En líneas generales, la propuesta del libro es volver a pensar los años que van desde 1860 a 1910 como un período con una dimensión cultural propia y que no se corresponde estrictamente con la mirada desesperanzada de sus protagonistas, miembros de una élite cultural que se desarrolló en un escenario que presentaba múltiples vías de inserción institucional para la acción de unos “pioneros culturales” –la expresión de la autora es muy afortunada– que presentaron proyectos para conducir la Argentina, situando alternativamente la redención en la cultura, la ciencia y la política, y ocupando puestos institucionales de importancia a partir del trascendental período abierto en la década de 1880.
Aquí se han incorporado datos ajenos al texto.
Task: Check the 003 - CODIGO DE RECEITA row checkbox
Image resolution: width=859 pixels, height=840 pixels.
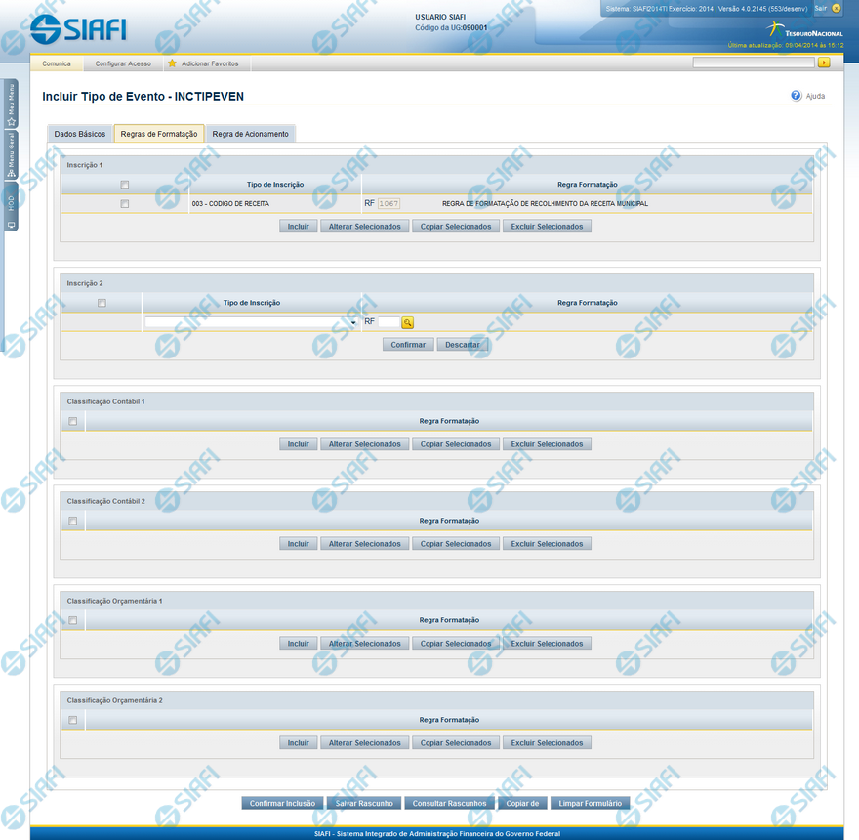Action: pos(124,204)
Tal como recoge François Dosse en La Apuesta biográfica, Walter Benjamin afirmó que “la vida de un individuo está contenida en una de sus obras, en uno de sus hechos y que en esta vida hacia una época entera”. Una parte importante de la potencia sugerente de esta frase se puede encontrar en las páginas de este libro. Éste es un gran mérito que hace de este libro una lectura de referencia para comprender un poco mejor la Argentina del cambio de siglo.